Going It ALONE
Theater buffs may remember Dames at Sea, the 1968 Off-Broadway musical in which a battle-ax of a leading lady performed on the deck of a battleship. Well, late last month a tugboat of a dame played at sea off Broadway. About a mile off Broadway--in the Hudson River. The British sailor Ellen MacArthur, who in April, at age 28, became the youngest person to receive a damehood, was sailing her trimaran around Manhattan as a tune-up for an upcoming assault on the transatlantic west-to-east solo record. ¶ Steering a 75-foot multihull through the bobbing waters that encircle the Big Apple is like driving a 12-ton semi down Fifth Avenue without brakes.
The narrowest passages are treacherous obstacle courses of barges and ferries and debris ranging from half-submerged refrigerators to floating credenzas. "While piloting this boat, you must stay vigilant and never lose your focus," says MacArthur, perhaps the most vigilant, focused pilot in nautical history. "In competition I assume the worst is going to happen at any moment. The second I become complacent, it's all over."
MacArthur has been a national hero in England since 2001, when at the maddeningly precocious age of 24, she finished second in the Vendée Globe, the world's toughest single-handed sailing race. If not for a cruel failure of equipment--a forestay snapped four days before her finish--she could well have won. She became a British national treasure last February by completing a circumnavigation in 71 days, 14 hours, 18 minutes and 33 seconds, scything more than 32 hours off the standard set by Francis Joyon of France in 2004. At a homecoming reception in the English harbor of Falmouth, a sign read, ELLEN RULES THE WAVES.
The French call this 5'3" skipper la petite Britannique, but what makes MacArthur extraordinary is not that she's a woman in what has always been a man's sport, but that she has such extraordinary resourcefulness and endurance. During her 27,354-mile voyage last winter, she was battered by mountainous waves and 60-knot winds, dodged icebergs and nearly collided with a whale off the west coast of Africa. To maintain speed, she endlessly trimmed the boat: Over one exhausting 12-hour stretch off the coast of Chile, she had to change the sails 14 times--with each adjustment taking about 30 minutes. Twice, she had to fix the rigging by shimmying up the 100-foot mast in a near gale with the boat going full tilt. "Every muscle in my body feels like it's been torn," she radioed her base team back in the Isle of Wight. "I've got massive bruises on my left leg from where it was jammed between the sail and the mast. Everything hurts so much--if I move it hurts.
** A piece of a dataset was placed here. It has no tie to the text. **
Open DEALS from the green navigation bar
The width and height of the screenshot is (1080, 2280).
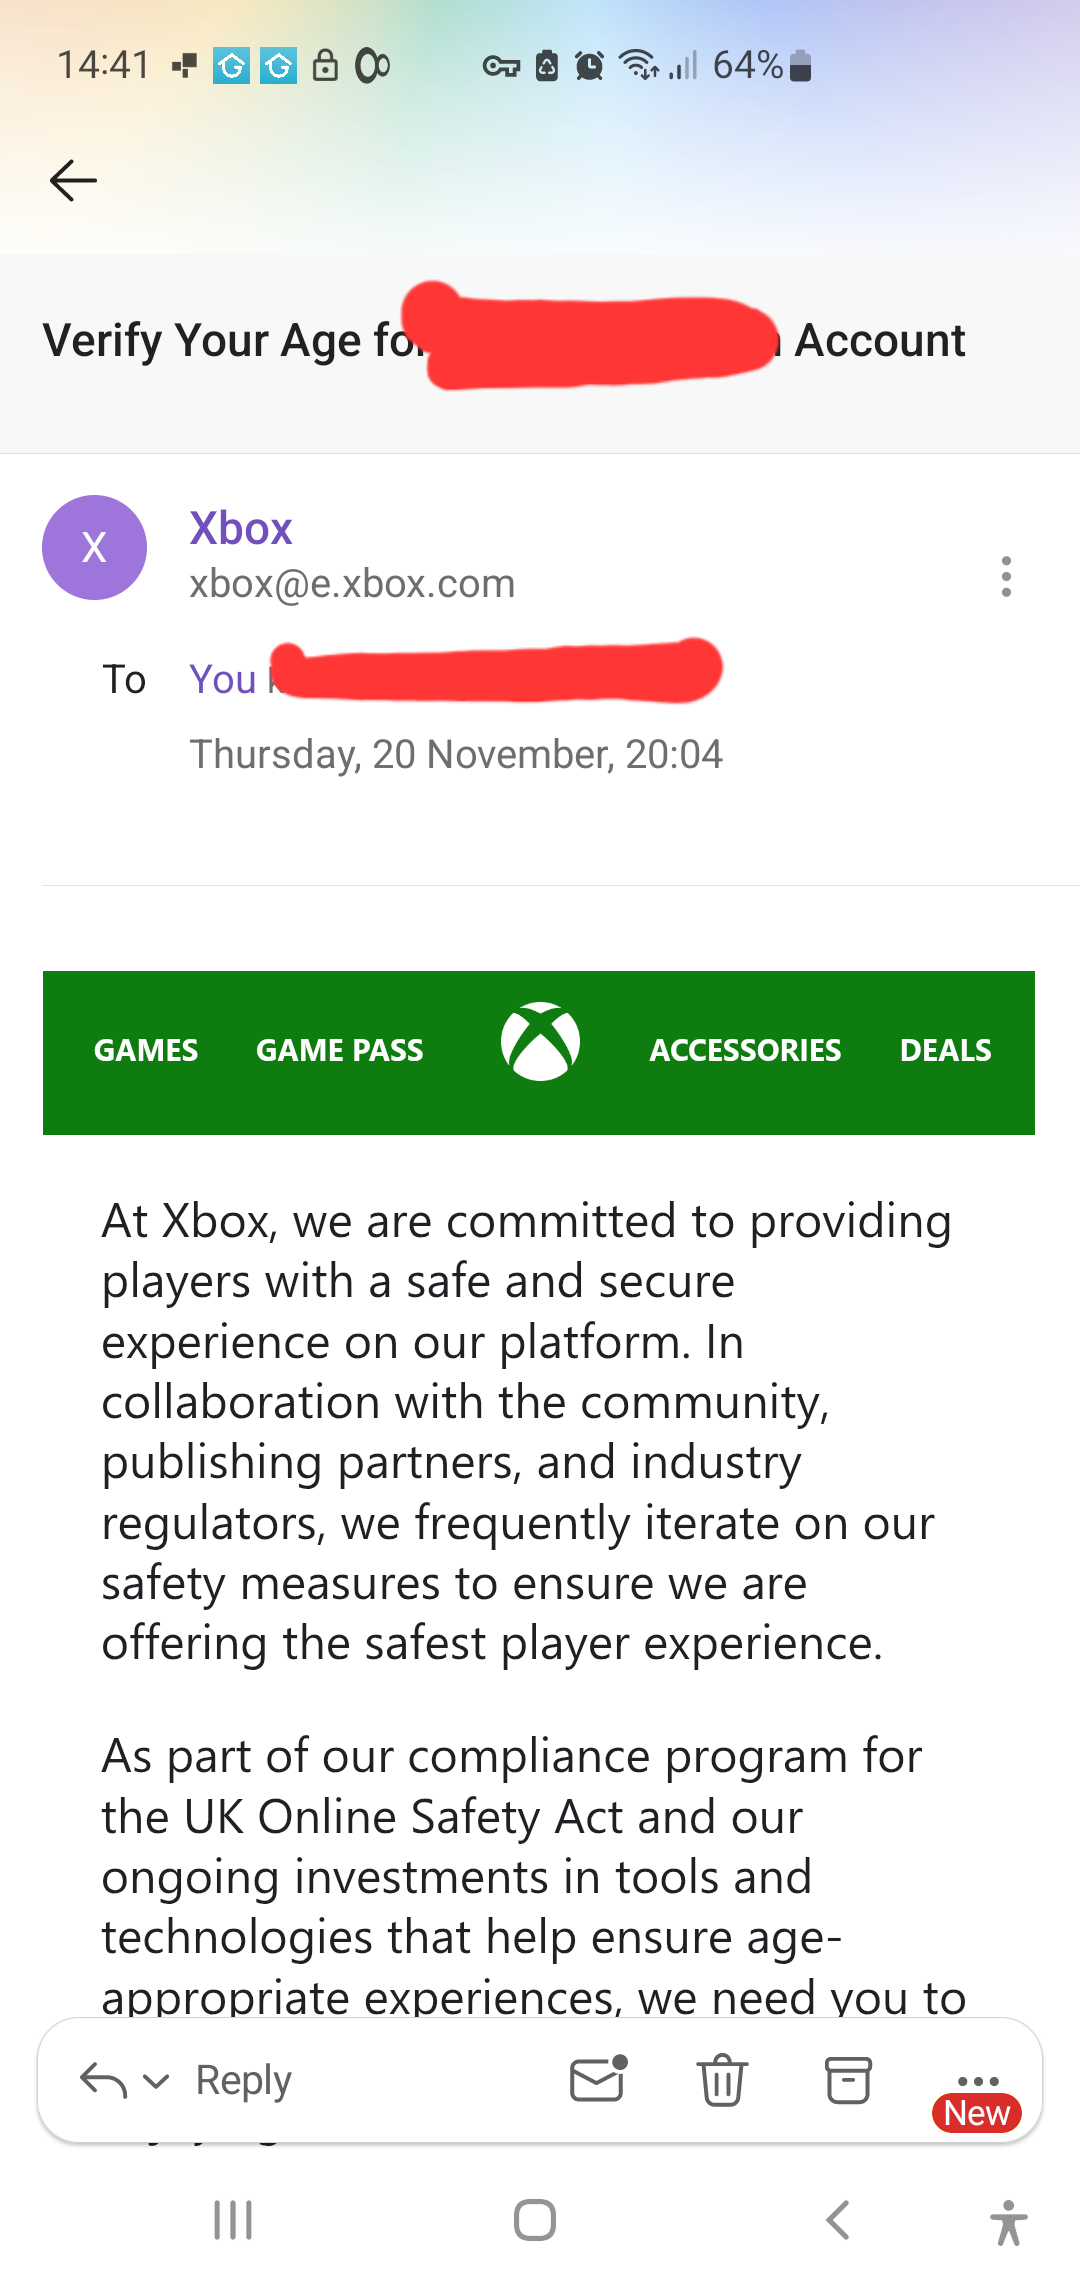coord(945,1050)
I just want the pain to go away."
Living on freeze-dried rations, she averaged four hours of shuteye a day, snatching sleep in 20-minute chunks by curling up on a beanbag in the cuddy, a hobbit hole between the cockpit and the cabin. "You're empty and you're totally knackered, but you can't let yourself get to the state of hallucination," says MacArthur. "You can't switch off--you've got to constantly renew your energy."
While catnapping, she would clutch either the mainsail rope or the remote for the autopilot system, ready to react the instant a squall hit. "Ellen gets quite close to the edge of what a human being can handle," says Rudi Stein, her boat's electrician. In the rarefied world of techno-yachting, he notes, "You can't win if you don't push yourself to the limit, but if you push yourself over your limit, you can't win either."
In her 2002 autobiography, Taking on the World, MacArthur comes off as pragmatic, efficient, brisk, practical, well-organized and, above all, realistic--not self-deluding, as many of the great adventurers tend to be. Her dedication to detail steers a course between obsessive and fanatical. Aware that a sailor in a previous Vendée Globe bit off his tongue after being struck in the head and had to sew it back on, MacArthur prepped for the same scenario by practicing on a flap of pigskin. "What drives me is a desire to test what I'm capable of," she says.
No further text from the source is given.